Timber breadboards and serving boards with Arduino

Originally, according to Wikipedia and other articles I’ve read wooden kitchen breadboards were used for electronics, which is where the term started. I’ve started using them too. I had a couple of accidents where they magic smoke was released from a couple of Arduino boards when an Arduino module was bumped and moved over a screwdriver in one case and a piece of metal in another. That smoke can escape pretty quickly. I also got tired of connections coming loose when moving the project between sessions. I thought I would share some of my results as they may help someone.

I started by trying to make my own boards, but found I didn’t really have any suitable timber, but I may come back and look at options later.

I found our local Kmart had suitable items. The first is a beautiful acacia serving board. Originally it had a timber handle. I cut that off as it made it a bit long and awkward. It’s not the easiest timber to cut, but I do have some good tools for that and the results were ok. For this one I attached a 20×4 LCD display, battery holder, rotary encoder and joystick. I tried to include items that wouldn’t plug into the solderless breadboard, but adding all these may have been a mistake. I doubt I will use the joystick, but that’s ok. The dark timber looks great. What I hadn’t expected was how much more pleasing it made working on a project when everything is held together on such a beautiful piece of timber.

Acacia serving board with handle removed

Kmart no longer have the exact same board but they did get these Anko bamboo serving boards. They came in a pack of 3 boards for $6, so the price was right. They are not as beautiful as the first board and they are smaller, but they are made of bamboo which I presume is more environmentally friendly and their size and thickness make them ideal for smaller projects. I made up several with solderless breadboards attached. This one includes a 16×2 LCD display.

Smaller bamboo serving board

I like these LCD displays a lot so I included one on this board. I bought the I2C board and LCDs separately as I didn’t want them pre-soldered together. This allowed me to solder them together with greater distance between the LCD and backpack module. I could then carefully bend the pins so that the LCD sat at a useful angle and the I2 C board was easily accessible for adjusting the contrast and reading the pin connections.

LCD is held down with two screws. The plastic tube spacers are used to get the height at the front correct.

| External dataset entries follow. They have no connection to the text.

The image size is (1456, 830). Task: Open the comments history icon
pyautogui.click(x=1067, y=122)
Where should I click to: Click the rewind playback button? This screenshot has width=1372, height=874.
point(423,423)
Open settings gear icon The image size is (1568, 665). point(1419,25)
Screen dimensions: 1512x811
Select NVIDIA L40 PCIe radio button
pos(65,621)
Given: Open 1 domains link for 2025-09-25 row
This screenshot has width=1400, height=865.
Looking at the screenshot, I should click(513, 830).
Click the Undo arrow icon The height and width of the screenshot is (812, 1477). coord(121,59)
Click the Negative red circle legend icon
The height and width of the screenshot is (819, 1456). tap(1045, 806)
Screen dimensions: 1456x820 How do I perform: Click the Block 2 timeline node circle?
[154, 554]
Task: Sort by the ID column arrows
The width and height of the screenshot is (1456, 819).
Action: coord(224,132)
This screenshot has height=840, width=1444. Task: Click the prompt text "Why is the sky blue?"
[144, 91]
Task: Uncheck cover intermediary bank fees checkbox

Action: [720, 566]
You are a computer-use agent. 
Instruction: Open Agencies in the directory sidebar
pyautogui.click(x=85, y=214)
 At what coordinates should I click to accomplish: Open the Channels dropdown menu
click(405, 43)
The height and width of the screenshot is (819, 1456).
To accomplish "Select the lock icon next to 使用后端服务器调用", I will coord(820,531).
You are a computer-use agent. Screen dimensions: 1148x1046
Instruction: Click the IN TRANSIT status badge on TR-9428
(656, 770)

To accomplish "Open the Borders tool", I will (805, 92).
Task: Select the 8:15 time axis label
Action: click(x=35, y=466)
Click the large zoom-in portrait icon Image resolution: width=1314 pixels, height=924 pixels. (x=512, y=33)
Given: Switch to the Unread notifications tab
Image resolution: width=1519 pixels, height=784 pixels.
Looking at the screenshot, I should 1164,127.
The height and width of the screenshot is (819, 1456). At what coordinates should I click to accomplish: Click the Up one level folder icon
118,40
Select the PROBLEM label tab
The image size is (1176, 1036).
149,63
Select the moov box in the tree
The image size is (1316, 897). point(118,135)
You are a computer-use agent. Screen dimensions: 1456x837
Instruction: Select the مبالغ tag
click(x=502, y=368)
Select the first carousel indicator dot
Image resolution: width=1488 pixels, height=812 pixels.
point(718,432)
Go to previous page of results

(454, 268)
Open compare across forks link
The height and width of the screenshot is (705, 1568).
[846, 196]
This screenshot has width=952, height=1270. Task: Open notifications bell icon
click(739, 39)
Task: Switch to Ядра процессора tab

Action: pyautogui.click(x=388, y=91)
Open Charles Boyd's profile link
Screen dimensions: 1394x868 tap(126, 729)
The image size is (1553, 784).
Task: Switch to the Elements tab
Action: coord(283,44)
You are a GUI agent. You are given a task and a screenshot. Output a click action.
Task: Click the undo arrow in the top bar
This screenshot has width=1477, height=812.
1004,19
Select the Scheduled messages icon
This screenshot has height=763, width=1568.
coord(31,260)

To mount modules to the board I’ve found a couple of different sized plastic tubing. It’s easy to cut to different lengths. There are probably lots of tools to cut it with but I usually use a pair of heavy duty wire strippers, not because it requires a lot of force, but as it has just the right sized cutter that makes it easy to do a neat cut. The tubing can squash a bit so if their lengths are not identical it doesn’t really matter.

Plastic tube and wire strippers

Overall, this has made tinkering much more enjoyable. I’m still looking out for improvements.